Ismail Khan () was a nobleman of the Sultanate of Bengal. He was the brother of Isa Khan, the leader of the Baro-Bhuiyan confederacy.

Biography
Khan was born in the 16th-century into an aristocratic Bengali Sunni Muslim zamindar family known as the Dewans of Sarail in the Sultanate of Bengal. His grandfather, Dewan Bhagirath, belonged to a Bais Rajput clan from Ayodhya and settled in Sarail after being appointed as the Dewan of Sultan Ghiyasuddin Mahmud Shah of Bengal. His father, Dewan Sulaiman Khan (formerly Kalidas Gazdani), inherited this position and converted to Sunni Islam. Ismail Khan's mother, Syeda Momena Khatun, was the daughter of Sultan Mahmud Shah. His maternal aunt was married to Khidr Khan Surak. Ismail had one brother, Masnad-i-Ali Isa Khan, who would later rule Bengal and one sister, Shahinsha Bibi.

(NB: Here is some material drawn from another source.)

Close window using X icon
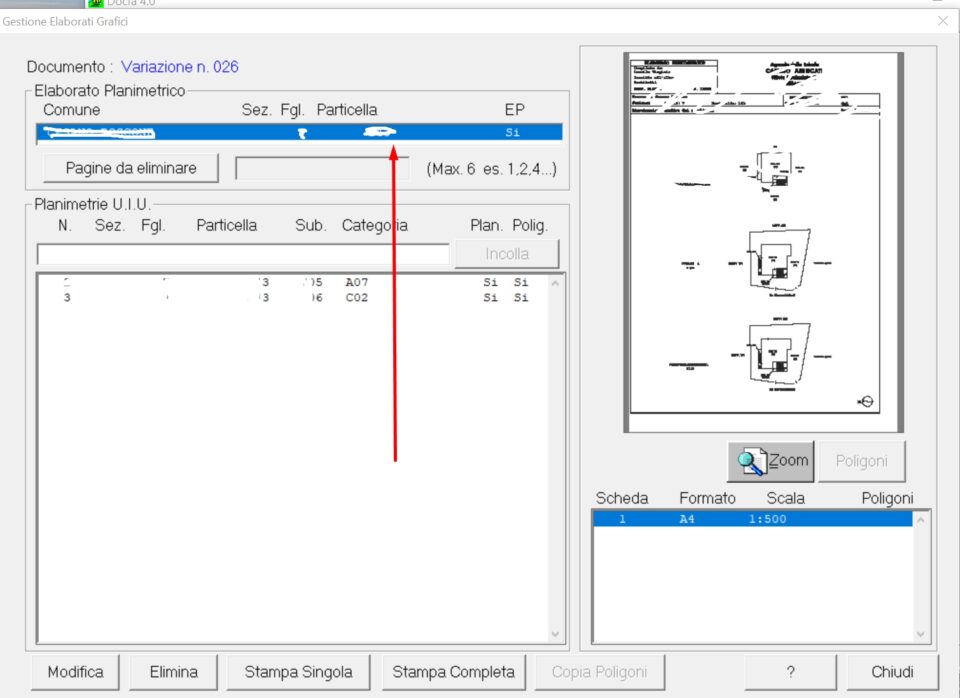The height and width of the screenshot is (698, 960). point(942,21)
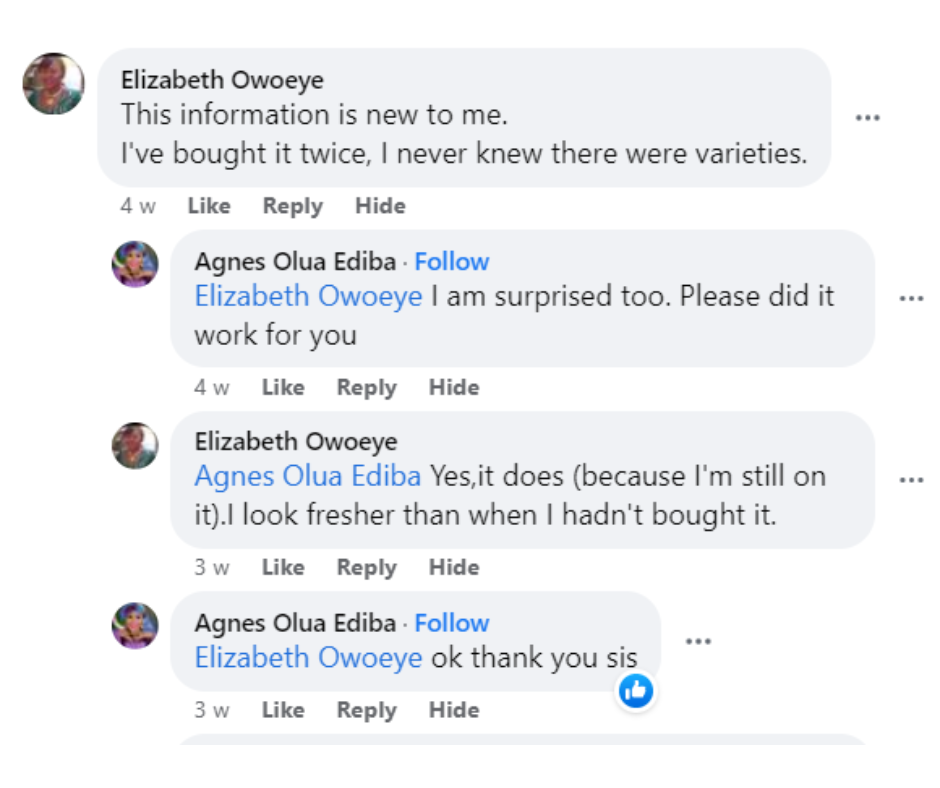Follow Agnes from "ok thank you sis" reply

[452, 623]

Khan's maternal grandfather, Sultan Mahmud Shah of Bengal, was defeated by the Afghan sultan Sher Shah in 1538, leading to Bengal becoming a province of the Sur Empire. During the reign of Islam Shah Suri in 1545, Muhammad Khan Sur was appointed as the Governor of Bengal and responsible for warding off rebellious chieftains in the region. The Dewans of Sarail were one of the most notable resistances to Sur authority, and Ismail's father was given the death penalty. A force led by Taj Khan and Dariya Khan were dispatched against them, and despite a strong resistance from the Dewans, Ismail's father Sulaiman was eventually killed in the conflict. Ismail, and his elder brother Isa Khan, were subsequently taken as captives and later sold as slaves to Iranian traders in Turan.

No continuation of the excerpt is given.